Что видел каждый из них сквозь оклеенную свежими обоями стену? Десятки немигающих глаз уставились, уперлись в нее, словно заинтересовались простеньким, почти детским рисунком обоев: домик и две елочки по бокам… Старт, кажется, начинался нормально, ракета набирала высоту, повторяя округленность планеты. Домик и две елочки по бокам… Сорок секунд — полет нормальный… Еще немного этой занебесной крутизны… Домик и две елочки по бокам… Сброс головного обтекателя… Корабль на орбите…

Да, корабль уже плыл в невесомости звездного океана. И словно бы обмякла, единым вздохом выдохнула стоявшая под репродуктором толпа. Поезд ушел, и вот теперь они спали.

Но уснули не все. Прикорнувший в кресле напротив меня мужчина в потертом ватнике и резиновых сапогах — все равно что грибник в поздней подмосковной электричке — совершенно бодрым движением сдвинул со лба на затылок кепку и, выявив обветренное, не обвявшее в духоте лицо, уставился на меня не замутненными дремотой, ясными глазами. Нет, смотрел он все же не на меня, он весь еще был, наверное, там, на старте, ибо, повернувшись к своему соседу, совсем утонувшему в кресле щуплому пареньку, с подбородком спрятавшемуся в густом красном свитере, проговорил, как будто только что прервал беседу:

— А клапан заменили правильно… Еще до вывоза…

— Ничего бы не случилось, если бы и не заменили, — вяло возразил паренек, не открывая глаз, еще ниже погружаясь подбородком в свитер и вытягивая ноги в тяжелых альпинистских ботинках.

— Это как сказать… — проворчал пожилой и повел плечами не то от холода, не то от забот.

Нет, никак не давал ему покоя какой-то там замененный в ракете перед самым вывозом ее на старт клапан.

Пожилой плотнее запахнул ватник, утомленно прикрыл глаза. Странное, какое-то двойственное выражение приняло его лицо, попавшее в блик света, как только он непроизвольно подвинулся, прислонясь плечом к своему напарнику. Тяжеловатый небритый подбородок, плотно сжатые губы выказывали характер стойкий, упрямый, но этому первому впечатлению перечили брови, по-женски тонкие, округленные, придающие его лицу выражение беспокойства, тревоги.
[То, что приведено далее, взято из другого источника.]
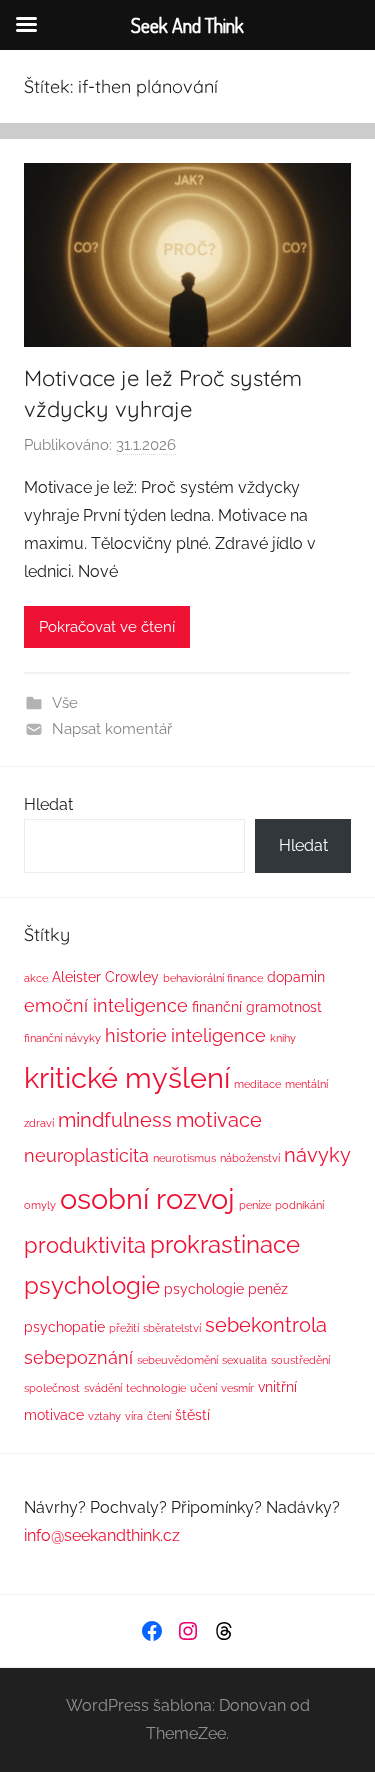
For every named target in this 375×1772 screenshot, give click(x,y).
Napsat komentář (112, 729)
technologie (156, 1388)
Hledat (48, 804)
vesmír (237, 1388)
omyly (40, 1205)
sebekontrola (266, 1325)
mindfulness (115, 1120)
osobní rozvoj (147, 1198)
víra (134, 1416)
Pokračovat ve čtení (107, 627)
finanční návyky (62, 1038)
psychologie (92, 1286)
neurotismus (184, 1158)
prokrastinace (225, 1245)
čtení (159, 1416)
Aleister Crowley (105, 976)
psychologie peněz (226, 1288)
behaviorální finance (213, 978)
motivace (219, 1120)
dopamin (296, 976)
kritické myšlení (127, 1077)
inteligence (218, 1036)
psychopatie (64, 1326)
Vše (65, 703)
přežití (124, 1328)
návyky (317, 1155)
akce (36, 978)
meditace (257, 1084)
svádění (103, 1388)
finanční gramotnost (257, 1006)
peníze (255, 1205)
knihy (283, 1038)
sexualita (244, 1360)
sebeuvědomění (177, 1360)
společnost (52, 1388)
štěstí (192, 1414)
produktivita (85, 1245)
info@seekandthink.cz (102, 1535)
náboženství (250, 1158)
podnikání (299, 1205)
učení (203, 1388)
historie (136, 1036)
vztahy (104, 1416)
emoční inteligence (106, 1006)
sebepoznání (78, 1358)
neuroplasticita (86, 1156)
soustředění (300, 1360)
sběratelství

Мне показалось, что где-то я уже видел этого человека, но где — припомнить не мог.

— Как сказать, — повторил он уже совершенно отчетливо и выпрямился, отстраняясь от молодого своего напарника, как бы выказывая этим свое отношение к услышанному. — Ты знаешь, как эСПэ поступал в таких случаях?

— Знаю, знаю, — отозвался молодой, не скрыв в голосе снисходительной усмешки. — Сейчас вы скажете, что эСПэ был в таких случаях неумолим. Так?

— Не то слово…

Наверное, пожилой искал это нужное слово, которое должно было внушить молодому нечто важное, еще им не осознанное. Прервав довольно-таки долгое молчание, наконец пояснил:

— Датчики должны быть у тебя, на теле на твоем, на душе, чтобы все время, пока эта штука летает, чувствовал каждый свой винтик, каждый контактик…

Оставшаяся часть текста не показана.